**Exercise details**
Copy out exactly the lines below that run from the one holding "This screenshot has height=501, width=924." to the one holding "Open chart icon", keeping both of those lines and no others.
*** Supplied information Section Begins ***
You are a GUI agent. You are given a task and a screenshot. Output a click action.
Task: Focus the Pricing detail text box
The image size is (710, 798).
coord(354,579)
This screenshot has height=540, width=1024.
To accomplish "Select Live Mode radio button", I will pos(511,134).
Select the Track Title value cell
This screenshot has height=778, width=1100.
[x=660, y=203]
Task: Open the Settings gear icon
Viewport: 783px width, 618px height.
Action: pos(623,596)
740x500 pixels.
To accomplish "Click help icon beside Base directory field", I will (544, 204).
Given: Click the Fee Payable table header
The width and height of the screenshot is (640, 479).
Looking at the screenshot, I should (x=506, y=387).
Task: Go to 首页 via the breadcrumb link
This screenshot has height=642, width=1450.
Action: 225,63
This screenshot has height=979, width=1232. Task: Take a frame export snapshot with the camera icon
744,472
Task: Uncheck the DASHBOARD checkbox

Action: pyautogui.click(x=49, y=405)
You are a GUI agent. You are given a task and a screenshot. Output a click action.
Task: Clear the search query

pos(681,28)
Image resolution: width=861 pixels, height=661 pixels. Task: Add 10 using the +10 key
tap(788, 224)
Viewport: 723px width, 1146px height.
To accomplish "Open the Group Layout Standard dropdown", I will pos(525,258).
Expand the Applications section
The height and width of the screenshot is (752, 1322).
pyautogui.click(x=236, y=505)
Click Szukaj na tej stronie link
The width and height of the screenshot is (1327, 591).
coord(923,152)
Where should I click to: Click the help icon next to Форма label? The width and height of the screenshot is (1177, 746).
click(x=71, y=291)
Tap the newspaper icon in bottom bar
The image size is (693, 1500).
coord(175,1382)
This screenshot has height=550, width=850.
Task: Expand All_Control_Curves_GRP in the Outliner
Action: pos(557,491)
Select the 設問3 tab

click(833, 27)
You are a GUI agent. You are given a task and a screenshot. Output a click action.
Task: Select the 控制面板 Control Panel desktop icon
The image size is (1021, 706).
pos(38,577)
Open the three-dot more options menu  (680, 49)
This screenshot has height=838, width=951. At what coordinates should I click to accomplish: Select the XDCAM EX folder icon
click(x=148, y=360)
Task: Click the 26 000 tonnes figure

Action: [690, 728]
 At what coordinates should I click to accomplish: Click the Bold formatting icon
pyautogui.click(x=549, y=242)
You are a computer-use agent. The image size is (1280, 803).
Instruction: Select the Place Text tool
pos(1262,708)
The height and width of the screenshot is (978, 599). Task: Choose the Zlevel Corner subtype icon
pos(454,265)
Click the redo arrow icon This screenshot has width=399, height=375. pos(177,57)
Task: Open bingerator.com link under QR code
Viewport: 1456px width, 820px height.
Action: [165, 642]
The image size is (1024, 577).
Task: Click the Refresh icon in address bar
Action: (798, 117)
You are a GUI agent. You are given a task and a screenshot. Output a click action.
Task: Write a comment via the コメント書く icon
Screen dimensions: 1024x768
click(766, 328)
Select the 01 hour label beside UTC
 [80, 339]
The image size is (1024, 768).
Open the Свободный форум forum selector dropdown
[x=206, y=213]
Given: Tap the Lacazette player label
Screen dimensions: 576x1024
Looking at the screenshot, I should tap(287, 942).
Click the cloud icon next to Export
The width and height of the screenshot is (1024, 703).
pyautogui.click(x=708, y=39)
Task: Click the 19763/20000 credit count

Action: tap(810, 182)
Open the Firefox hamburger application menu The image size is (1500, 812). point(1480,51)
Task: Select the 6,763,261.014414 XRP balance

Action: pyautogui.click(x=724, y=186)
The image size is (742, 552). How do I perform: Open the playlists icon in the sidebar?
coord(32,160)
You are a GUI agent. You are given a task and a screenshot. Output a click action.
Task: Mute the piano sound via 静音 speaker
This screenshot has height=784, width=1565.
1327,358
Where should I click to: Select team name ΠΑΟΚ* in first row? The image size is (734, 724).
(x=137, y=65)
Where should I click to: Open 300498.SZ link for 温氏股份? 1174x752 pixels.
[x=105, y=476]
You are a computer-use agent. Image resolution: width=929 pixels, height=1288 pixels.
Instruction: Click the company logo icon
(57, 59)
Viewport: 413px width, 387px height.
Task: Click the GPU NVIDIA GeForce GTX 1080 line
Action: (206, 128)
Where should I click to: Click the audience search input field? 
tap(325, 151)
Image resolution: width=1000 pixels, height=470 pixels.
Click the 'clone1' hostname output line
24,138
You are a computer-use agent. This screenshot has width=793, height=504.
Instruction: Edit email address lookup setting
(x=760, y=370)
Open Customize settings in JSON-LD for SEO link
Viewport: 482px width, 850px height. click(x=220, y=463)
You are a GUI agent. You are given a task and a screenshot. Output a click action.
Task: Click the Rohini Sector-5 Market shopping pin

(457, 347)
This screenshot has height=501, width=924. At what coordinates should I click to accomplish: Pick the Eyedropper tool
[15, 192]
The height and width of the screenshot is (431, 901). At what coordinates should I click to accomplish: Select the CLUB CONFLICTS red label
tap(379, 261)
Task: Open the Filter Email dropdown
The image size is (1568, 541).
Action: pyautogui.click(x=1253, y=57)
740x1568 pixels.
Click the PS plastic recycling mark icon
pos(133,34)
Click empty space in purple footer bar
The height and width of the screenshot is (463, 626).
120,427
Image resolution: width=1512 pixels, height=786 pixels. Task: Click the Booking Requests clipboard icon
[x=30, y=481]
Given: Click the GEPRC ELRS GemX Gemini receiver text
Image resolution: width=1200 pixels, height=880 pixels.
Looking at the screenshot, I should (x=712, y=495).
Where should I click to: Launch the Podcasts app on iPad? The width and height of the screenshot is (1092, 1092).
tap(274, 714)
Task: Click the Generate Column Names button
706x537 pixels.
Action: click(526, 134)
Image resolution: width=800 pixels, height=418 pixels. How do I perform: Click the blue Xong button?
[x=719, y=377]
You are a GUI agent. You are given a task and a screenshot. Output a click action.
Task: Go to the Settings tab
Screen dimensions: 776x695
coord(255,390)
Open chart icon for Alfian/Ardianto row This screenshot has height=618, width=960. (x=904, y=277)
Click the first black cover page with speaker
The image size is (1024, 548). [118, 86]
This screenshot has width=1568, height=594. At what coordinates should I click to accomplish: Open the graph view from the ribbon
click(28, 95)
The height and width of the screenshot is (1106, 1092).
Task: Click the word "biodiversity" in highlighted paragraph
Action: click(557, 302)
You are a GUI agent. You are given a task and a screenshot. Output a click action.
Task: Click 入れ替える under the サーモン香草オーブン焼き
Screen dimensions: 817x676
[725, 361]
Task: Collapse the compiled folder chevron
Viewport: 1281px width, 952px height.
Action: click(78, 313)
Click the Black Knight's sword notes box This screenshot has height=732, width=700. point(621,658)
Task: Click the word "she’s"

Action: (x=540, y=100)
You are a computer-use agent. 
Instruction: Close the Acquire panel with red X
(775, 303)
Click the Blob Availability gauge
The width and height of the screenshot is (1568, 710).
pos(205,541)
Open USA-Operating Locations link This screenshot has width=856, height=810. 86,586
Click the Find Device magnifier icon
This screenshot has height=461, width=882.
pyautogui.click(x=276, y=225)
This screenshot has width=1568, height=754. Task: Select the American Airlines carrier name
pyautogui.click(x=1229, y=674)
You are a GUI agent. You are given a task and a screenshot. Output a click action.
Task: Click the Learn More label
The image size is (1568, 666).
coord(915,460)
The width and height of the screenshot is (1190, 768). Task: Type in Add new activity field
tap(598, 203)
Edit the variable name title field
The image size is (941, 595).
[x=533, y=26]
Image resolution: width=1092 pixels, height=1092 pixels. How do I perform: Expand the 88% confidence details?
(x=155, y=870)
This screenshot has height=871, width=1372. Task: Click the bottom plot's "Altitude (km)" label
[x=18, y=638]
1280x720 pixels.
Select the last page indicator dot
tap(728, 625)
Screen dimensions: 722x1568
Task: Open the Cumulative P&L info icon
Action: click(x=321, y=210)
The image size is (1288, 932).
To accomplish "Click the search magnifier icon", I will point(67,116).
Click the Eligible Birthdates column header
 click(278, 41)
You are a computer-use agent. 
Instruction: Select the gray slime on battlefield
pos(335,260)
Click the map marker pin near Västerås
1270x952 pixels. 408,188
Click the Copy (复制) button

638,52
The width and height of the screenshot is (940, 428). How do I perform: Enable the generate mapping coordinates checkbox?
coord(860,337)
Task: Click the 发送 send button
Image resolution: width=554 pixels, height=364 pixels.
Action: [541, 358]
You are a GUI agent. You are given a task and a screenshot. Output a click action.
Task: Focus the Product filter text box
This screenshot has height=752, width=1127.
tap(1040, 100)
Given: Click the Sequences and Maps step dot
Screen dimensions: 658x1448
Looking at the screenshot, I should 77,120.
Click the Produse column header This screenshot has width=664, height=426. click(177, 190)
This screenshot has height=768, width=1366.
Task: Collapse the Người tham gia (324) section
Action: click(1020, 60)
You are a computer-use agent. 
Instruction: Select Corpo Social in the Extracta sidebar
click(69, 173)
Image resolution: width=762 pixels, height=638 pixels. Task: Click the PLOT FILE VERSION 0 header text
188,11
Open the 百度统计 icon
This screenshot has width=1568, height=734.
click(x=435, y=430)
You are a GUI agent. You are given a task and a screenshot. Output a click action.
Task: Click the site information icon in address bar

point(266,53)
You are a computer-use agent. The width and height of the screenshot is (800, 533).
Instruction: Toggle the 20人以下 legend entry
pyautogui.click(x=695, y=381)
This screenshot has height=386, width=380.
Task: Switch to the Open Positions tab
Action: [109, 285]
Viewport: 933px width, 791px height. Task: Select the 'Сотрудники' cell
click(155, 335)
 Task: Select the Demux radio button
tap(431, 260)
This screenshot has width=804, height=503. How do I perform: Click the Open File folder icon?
*** Supplied information Section Ends ***
**Reply**
This screenshot has height=501, width=924. At what coordinates should I click to accomplish: Pick the Eyedropper tool
[15, 192]
The height and width of the screenshot is (431, 901). At what coordinates should I click to accomplish: Select the CLUB CONFLICTS red label
tap(379, 261)
Task: Open the Filter Email dropdown
The image size is (1568, 541).
Action: pyautogui.click(x=1253, y=57)
740x1568 pixels.
Click the PS plastic recycling mark icon
pos(133,34)
Click empty space in purple footer bar
The height and width of the screenshot is (463, 626).
120,427
Image resolution: width=1512 pixels, height=786 pixels. Task: Click the Booking Requests clipboard icon
[x=30, y=481]
Given: Click the GEPRC ELRS GemX Gemini receiver text
Image resolution: width=1200 pixels, height=880 pixels.
Looking at the screenshot, I should (x=712, y=495).
Where should I click to: Launch the Podcasts app on iPad? The width and height of the screenshot is (1092, 1092).
tap(274, 714)
Task: Click the Generate Column Names button
706x537 pixels.
Action: click(526, 134)
Image resolution: width=800 pixels, height=418 pixels. How do I perform: Click the blue Xong button?
[x=719, y=377]
You are a GUI agent. You are given a task and a screenshot. Output a click action.
Task: Go to the Settings tab
Screen dimensions: 776x695
coord(255,390)
Open chart icon for Alfian/Ardianto row This screenshot has height=618, width=960. (x=904, y=277)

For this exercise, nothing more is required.